Stored items:
-- Start --
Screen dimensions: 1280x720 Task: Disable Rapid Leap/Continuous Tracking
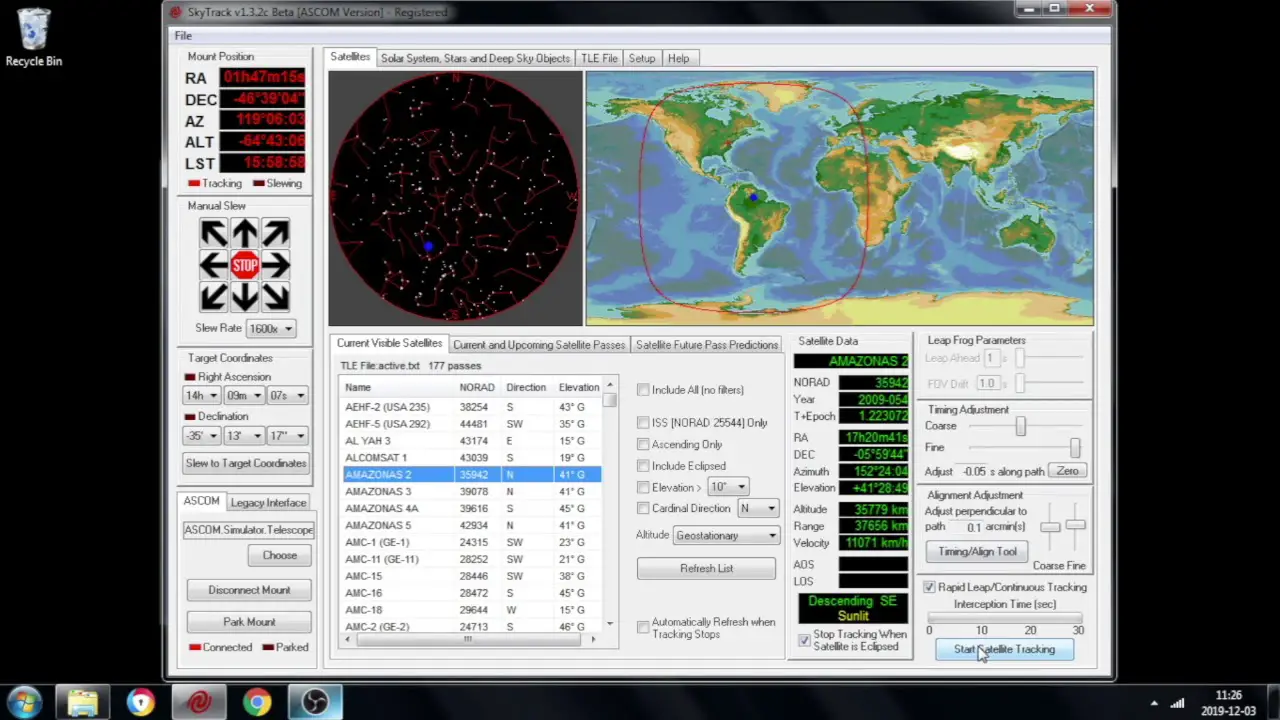point(929,587)
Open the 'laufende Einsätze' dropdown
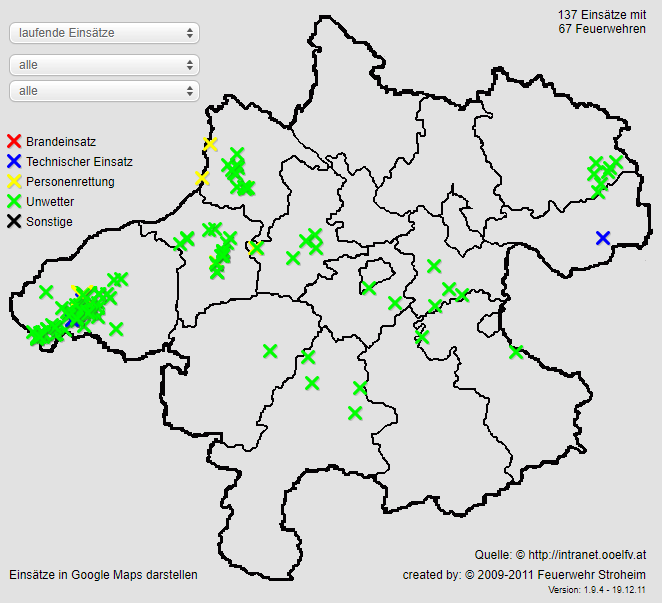 pyautogui.click(x=104, y=33)
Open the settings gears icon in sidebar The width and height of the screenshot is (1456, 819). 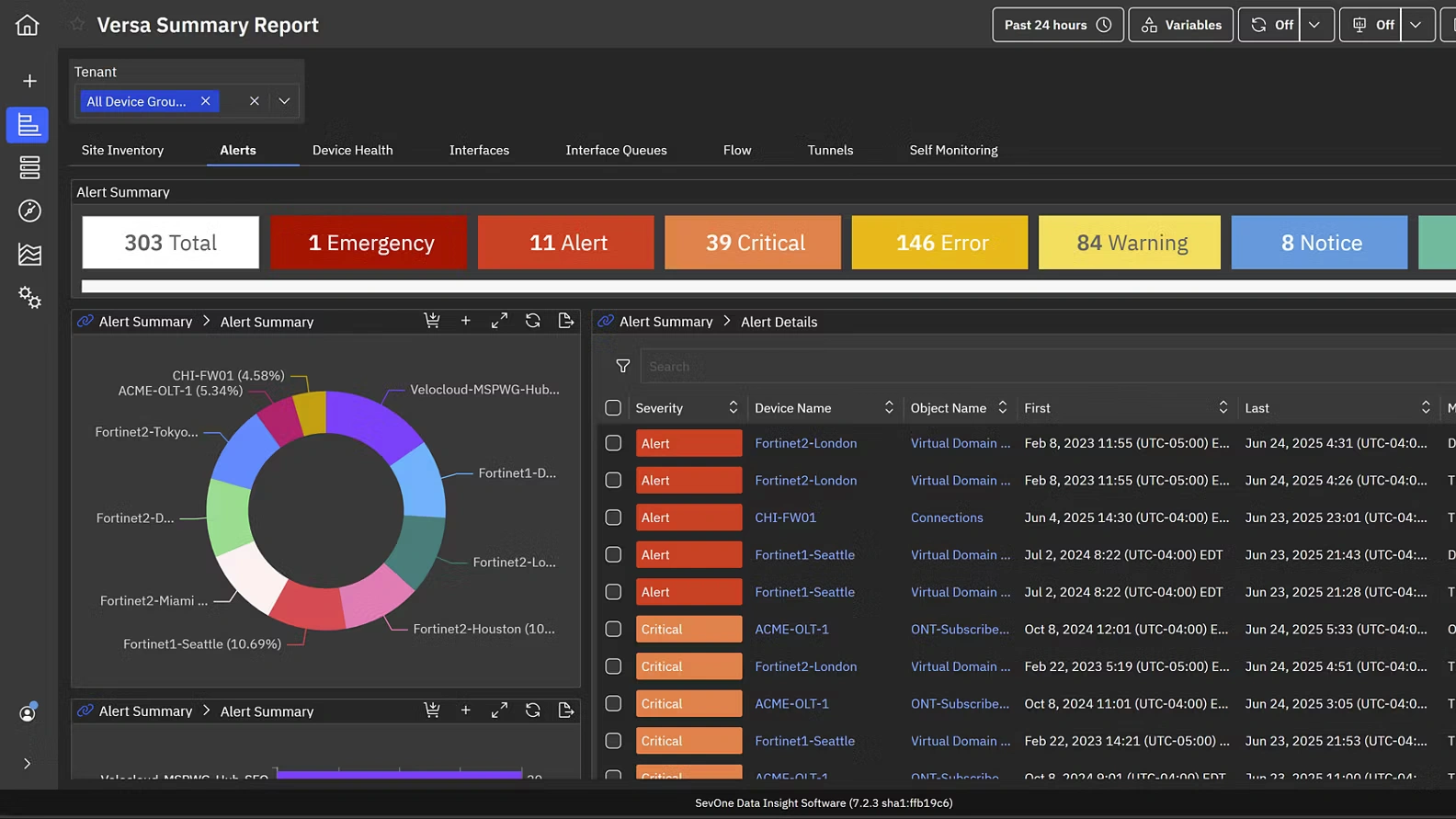pos(29,297)
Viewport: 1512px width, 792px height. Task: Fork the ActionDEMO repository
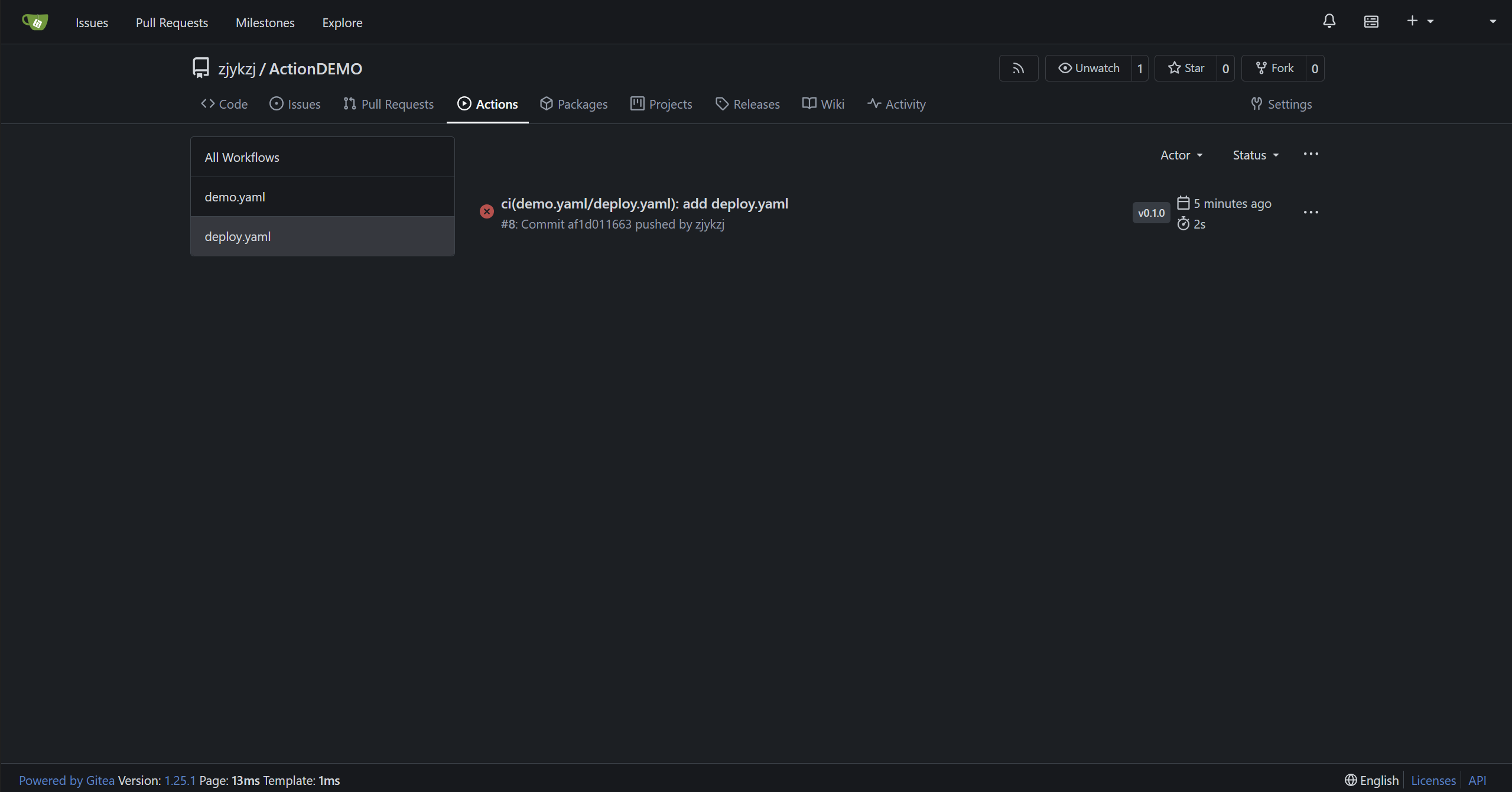1274,69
-- End --
◆ Written task: Copy the part of the rows that begins with the line containing "Viewport: 1512px width, 792px" and runs through the end of the rows, both ends included. Leave the pictures out of your copy.

◆ Answer to the problem:
Viewport: 1512px width, 792px height. Task: Fork the ActionDEMO repository
1274,69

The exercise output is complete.